- Poster of The Bongs Again
- Directed by: Anjan Dutt
- Written by: Anjan Dutt
- Screenplay by: Anjan Dutt
- Produced by: Himanshu Dhanuka
- Starring: Parno Mitra Neha Panda Anjan Dutt Gaurav Chakrabarty Jisshu Sengupta
- Edited by: Arghyakamal Mitra
- Music by: Neel Dutt
- Production company: Eskay Movies
- Distributed by: Eskay Movies
- Release date: 13 January 2017;
- Running time: 117 minutes
- Country: India
- Languages: Bengali English

= The Bongs Again =

2017 Indian Bengali film by Anjan Dutt

The Bongs Again is a 2017 Indian bilingual (Bengali/English) film directed by Anjan Dutt and produced by Overseas Films Limited. The film stars Parno Mitra, Neha Panda, Anjan Dutt, Gaurav Chakraborty, Jisshu Sengupta. It was theatrically released on 13 January 2017.

== Synopsis ==
10 years after The Bong Connection, The Bongs Again is a journey of two young women. Sara, in her 20s, comes to Kolkata from the UK to look for her biological mother. Oli, also in her 20s, goes to London from Kolkata in search of her father who had left her and the family.

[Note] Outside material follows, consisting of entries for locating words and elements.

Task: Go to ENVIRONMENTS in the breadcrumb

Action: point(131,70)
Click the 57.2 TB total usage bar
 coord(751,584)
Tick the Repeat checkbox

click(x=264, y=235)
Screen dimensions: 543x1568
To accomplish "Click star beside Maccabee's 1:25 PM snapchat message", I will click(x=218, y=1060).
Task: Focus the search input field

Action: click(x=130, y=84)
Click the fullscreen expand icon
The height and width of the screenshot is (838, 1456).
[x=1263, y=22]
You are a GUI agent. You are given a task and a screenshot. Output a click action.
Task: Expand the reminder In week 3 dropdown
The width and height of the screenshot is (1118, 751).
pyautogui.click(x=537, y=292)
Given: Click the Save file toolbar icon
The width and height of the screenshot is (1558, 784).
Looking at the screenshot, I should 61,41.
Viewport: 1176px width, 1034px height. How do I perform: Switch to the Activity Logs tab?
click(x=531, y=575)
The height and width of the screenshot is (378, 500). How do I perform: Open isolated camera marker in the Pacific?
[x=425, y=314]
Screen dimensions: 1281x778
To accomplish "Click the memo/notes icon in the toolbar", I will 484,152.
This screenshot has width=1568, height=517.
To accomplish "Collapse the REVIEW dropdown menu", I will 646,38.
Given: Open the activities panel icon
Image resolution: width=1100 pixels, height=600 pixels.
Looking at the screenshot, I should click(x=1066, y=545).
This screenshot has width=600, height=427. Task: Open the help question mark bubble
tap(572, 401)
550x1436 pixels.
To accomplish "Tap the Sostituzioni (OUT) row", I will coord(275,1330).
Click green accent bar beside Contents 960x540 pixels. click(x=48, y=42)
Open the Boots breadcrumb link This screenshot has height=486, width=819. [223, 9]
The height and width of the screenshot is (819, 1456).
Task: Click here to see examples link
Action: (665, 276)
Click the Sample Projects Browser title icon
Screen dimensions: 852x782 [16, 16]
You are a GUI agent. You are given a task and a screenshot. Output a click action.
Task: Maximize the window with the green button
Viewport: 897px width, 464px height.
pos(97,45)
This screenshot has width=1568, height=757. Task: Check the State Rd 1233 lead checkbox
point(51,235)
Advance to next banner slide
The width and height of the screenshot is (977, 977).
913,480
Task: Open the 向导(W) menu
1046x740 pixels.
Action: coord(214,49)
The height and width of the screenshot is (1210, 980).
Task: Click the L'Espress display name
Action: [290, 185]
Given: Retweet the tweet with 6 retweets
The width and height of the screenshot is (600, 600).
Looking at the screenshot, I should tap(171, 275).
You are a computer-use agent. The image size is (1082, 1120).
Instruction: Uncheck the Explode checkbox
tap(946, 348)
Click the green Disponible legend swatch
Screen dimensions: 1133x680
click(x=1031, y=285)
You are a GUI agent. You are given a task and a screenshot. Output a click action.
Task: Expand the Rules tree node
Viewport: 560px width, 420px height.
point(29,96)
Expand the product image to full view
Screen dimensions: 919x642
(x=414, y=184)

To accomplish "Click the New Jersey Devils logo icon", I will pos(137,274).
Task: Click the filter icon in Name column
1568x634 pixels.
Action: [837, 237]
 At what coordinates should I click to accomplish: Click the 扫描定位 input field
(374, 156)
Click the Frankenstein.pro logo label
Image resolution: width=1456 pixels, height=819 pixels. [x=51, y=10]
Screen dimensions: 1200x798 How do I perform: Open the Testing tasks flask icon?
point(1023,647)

The story takes us through their journeys, the connections they make, and the pursuit of finding their blood relations. The Bongs Again is fun-filled but with insights which change the way we perceive life. The film depicts today's cosmo Calcuttans and NRI Bengalis, their lifestyle, thinking, and approach towards life.

== Cast ==
- Deepak Anand as Deepak (father)
- Aditi Bajpai as Aitree, the friend
- Gaurav Chakrabarty as Anindya
- Subhra Sourav Das
- Anjan Dutt
- Hassan Khan
- Bradley Wj Miller as gang leader
- Parno Mittra as Oli
- Neha Panda as Sara
- Jisshu Sengupta as Jisshu
- 'mJo Wheatley as Martha
- Dhritiman Chatterjee

== Soundtrack ==
The songs are written by Rabindranath Tagore, and Neel Dutt. The music composer is Neel Dutt.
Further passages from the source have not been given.